▶ _Instruction_
Reproduce the entries below with "How do I perform" changed to "How should I carry out" wherever it occurs, keeping all other text the same. Omit the pictures from your version.

☆ ☆ ☆ ☆ ☆ ☆ ☆

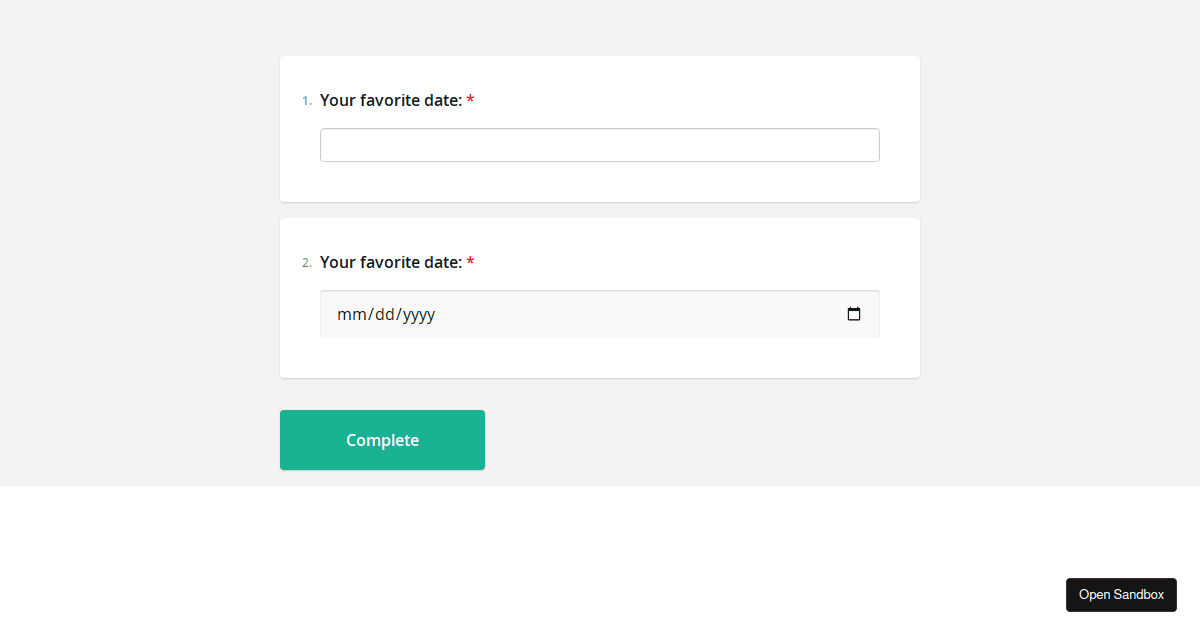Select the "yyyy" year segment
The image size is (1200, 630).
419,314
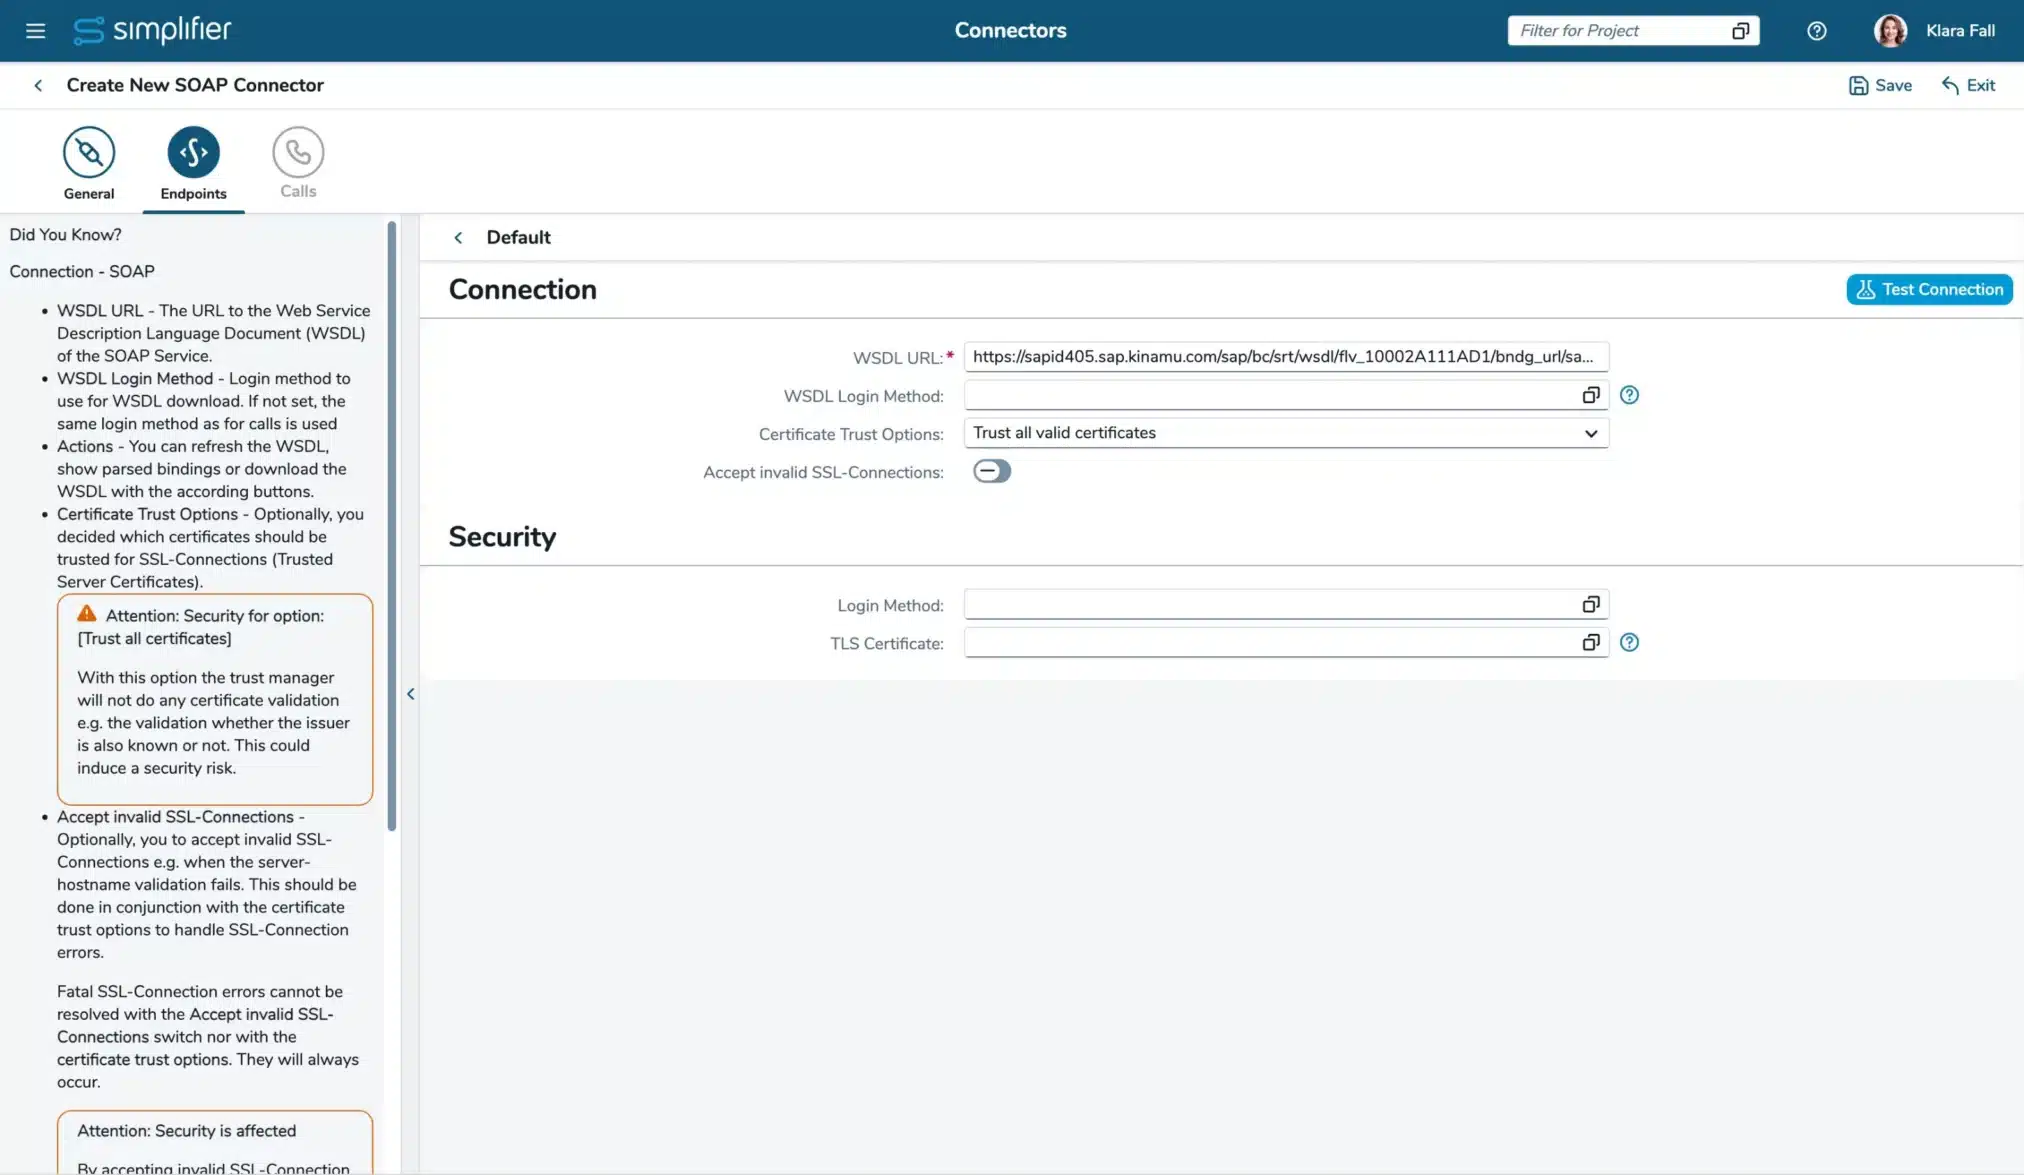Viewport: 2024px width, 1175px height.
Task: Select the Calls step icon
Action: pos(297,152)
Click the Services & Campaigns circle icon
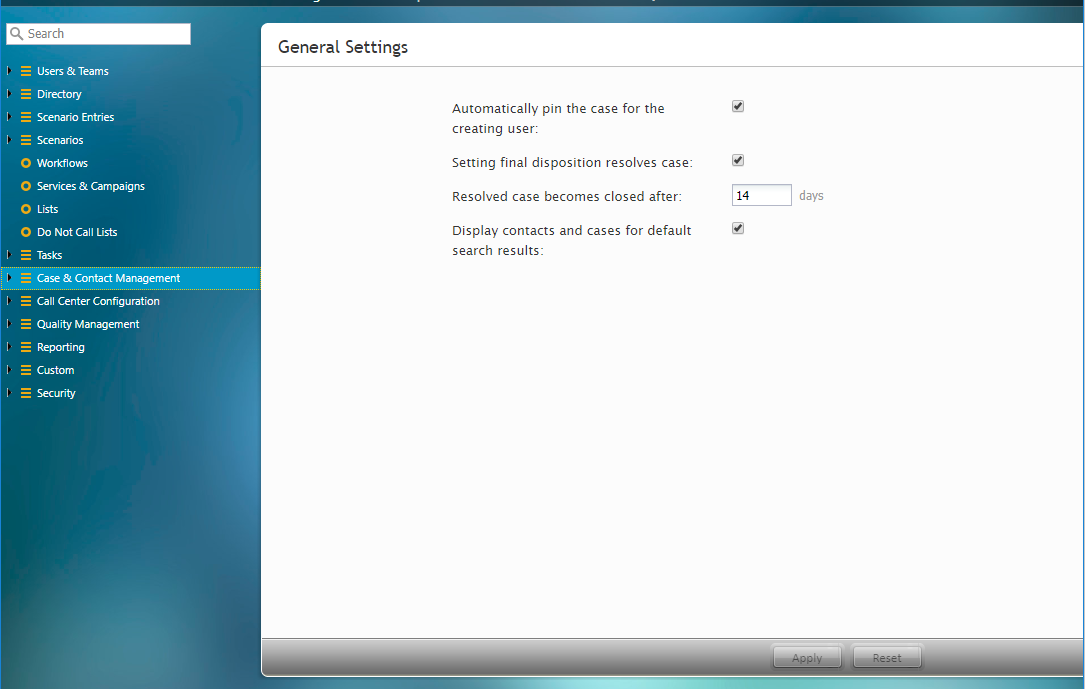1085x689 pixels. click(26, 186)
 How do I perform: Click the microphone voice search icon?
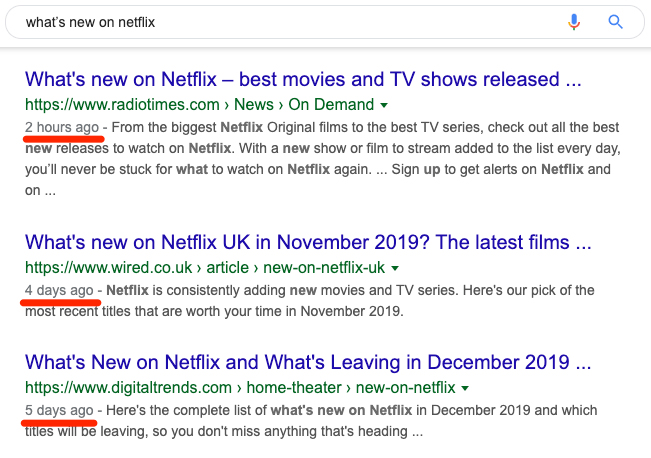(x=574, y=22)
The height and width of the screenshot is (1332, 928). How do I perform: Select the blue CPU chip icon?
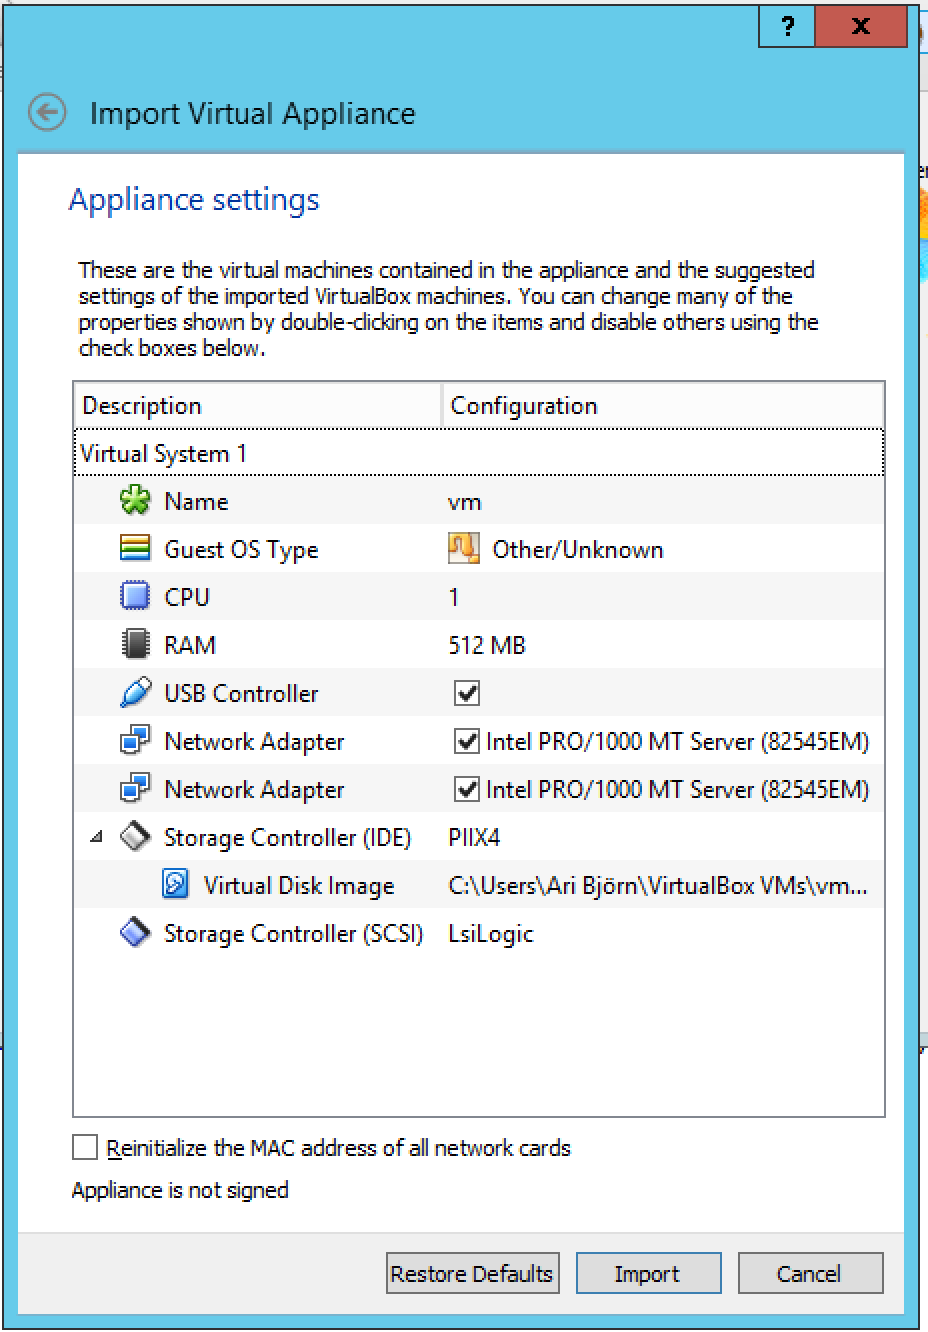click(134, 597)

☆ ☆ ☆ ☆ ☆ ☆ ☆

▶ _Correct response_
Select the "yyyy" year segment
The image size is (1200, 630).
419,314
Viewport: 2024px width, 1175px height.
Task: Select the Calls step icon
Action: pos(297,152)
Click the Services & Campaigns circle icon
1085x689 pixels. click(26, 186)
 How should I carry out: Click the microphone voice search icon?
(x=574, y=22)
The height and width of the screenshot is (1332, 928). How should I carry out: Select the blue CPU chip icon?
click(134, 597)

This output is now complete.